» DIRECTIVE
Copy the material below word for word, starting at the line that contains "Disable the Markers toggle" and ending at the line that contains "[x=1380, y=701]", both included. Leave the pictures out of your copy.

» INFORMATION SUPPLIED
########
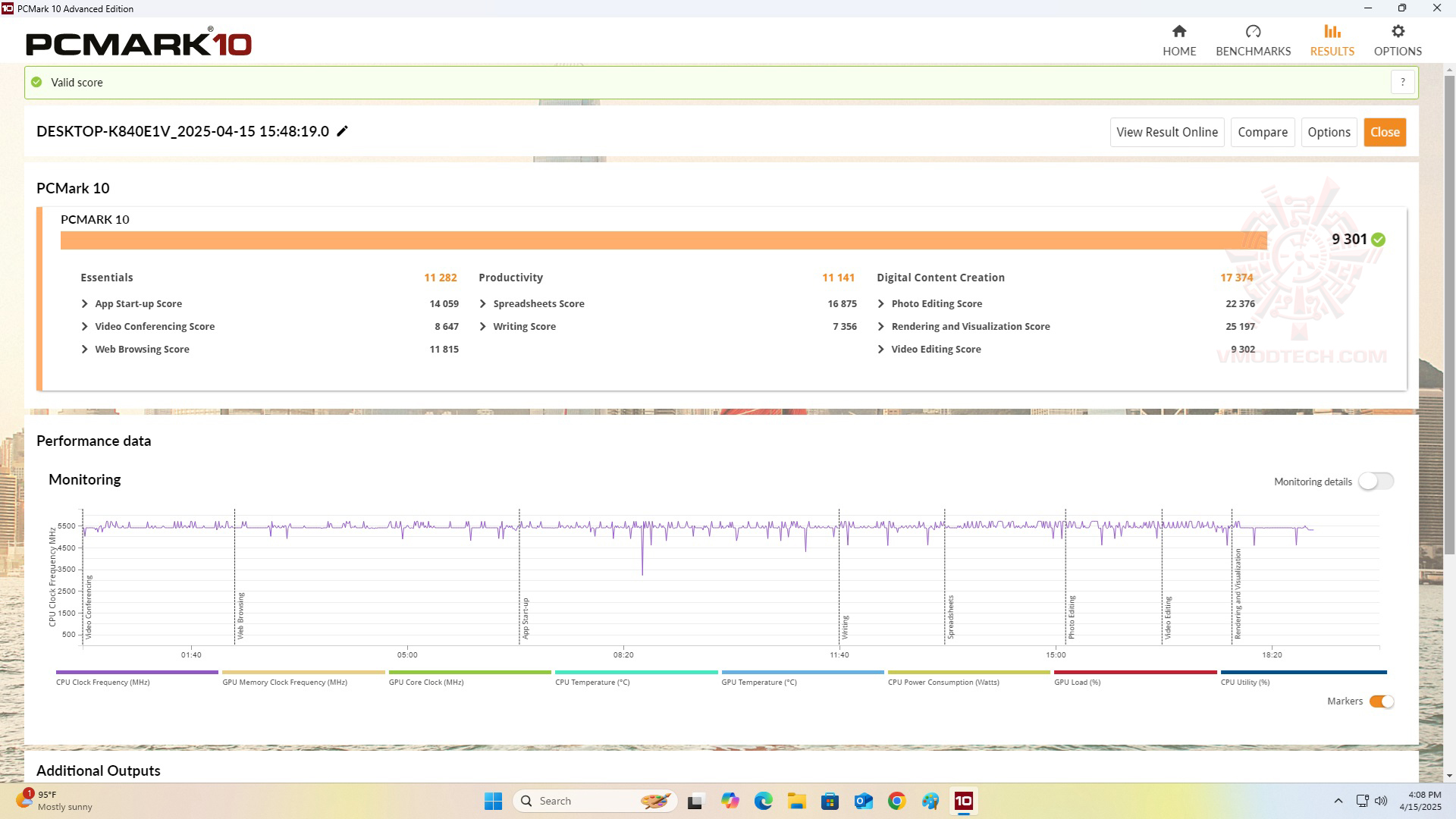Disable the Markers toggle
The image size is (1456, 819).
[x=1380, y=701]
########
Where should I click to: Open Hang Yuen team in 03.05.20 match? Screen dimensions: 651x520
########
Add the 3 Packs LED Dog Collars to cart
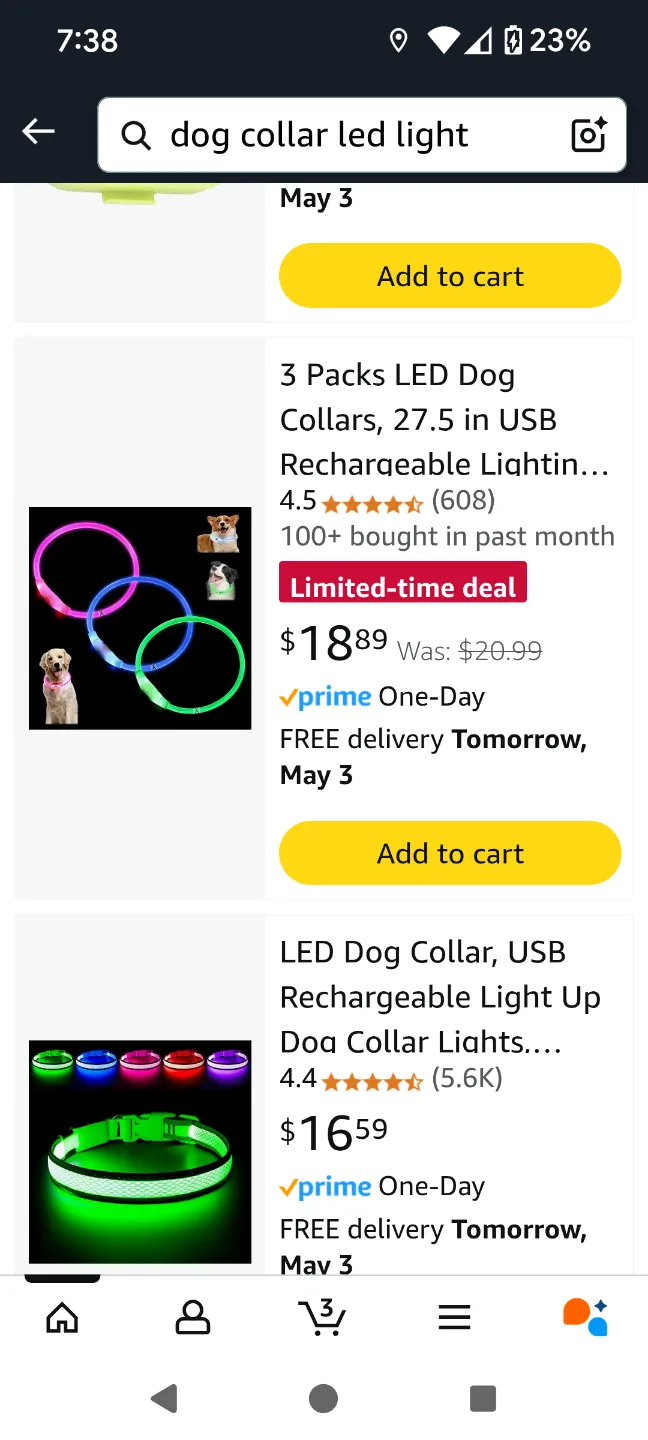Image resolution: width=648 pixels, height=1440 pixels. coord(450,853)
########
» CORRECT ANSWER
Disable the Markers toggle
The image size is (1456, 819).
[x=1380, y=701]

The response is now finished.